The European Central Bank (central banks in 20 countries using the euro) reduced the major deposits on Thursday by 2.75 %.
The widely expected movement was ECB’s fourth cut. This is the fifth since June, when a facility based in Frankfurt started a cycle of the current relaxation rate.
What we know about cuts
ECB implements a juggling method to reduce interest rates to make borrowing more affordable. This can promote growth, but you can also instigate inflation.
Inflation fell from a peak of 10.6 % in October 2022, but in December it rose to 2.4 %, exceeding 2 % over 2 % in the background of higher energy prices.
The euro economy has been stagnant, and Germany has ended for the second consecutive year, with the shrinking production.
The European Central Bank President Christine Lagardo said that the economy would be struggling after the stagnation at the end of 2024.

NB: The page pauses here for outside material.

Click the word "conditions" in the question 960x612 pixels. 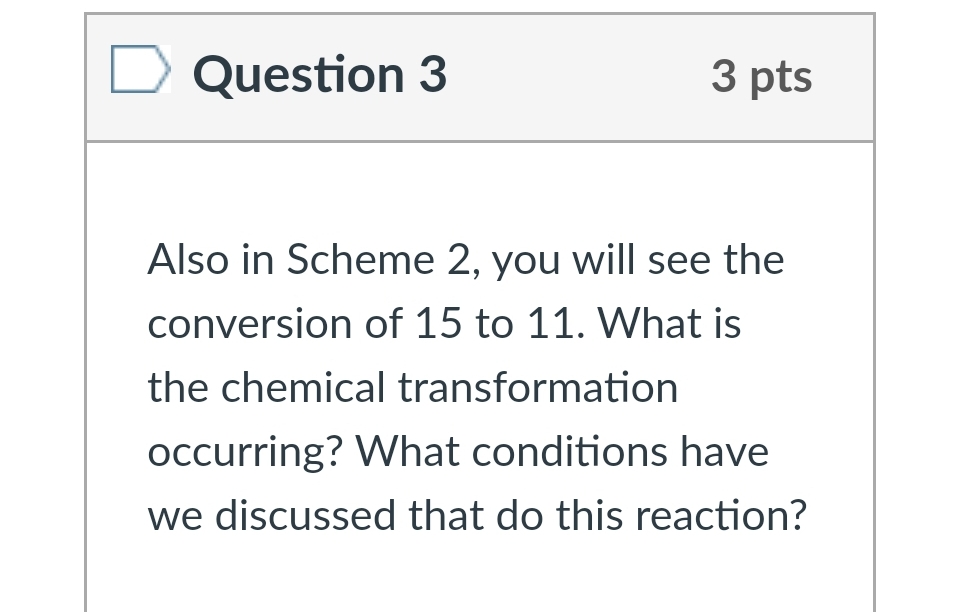click(571, 452)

At a press conference, Lagardo said that he was “weak in the short term.” She said that monetary policy was still “restricted.”
“We are too early at this point and we are not discussing what we need to stop,” Lagardo said. “I know the direction of the trip.”
The ECB decision is in contrast to the latest movements by the US Federal Reserve, which has changed interest rates.
US monetary policy implementers say they are in a hurry to cut more, despite the stronger growth than Europe.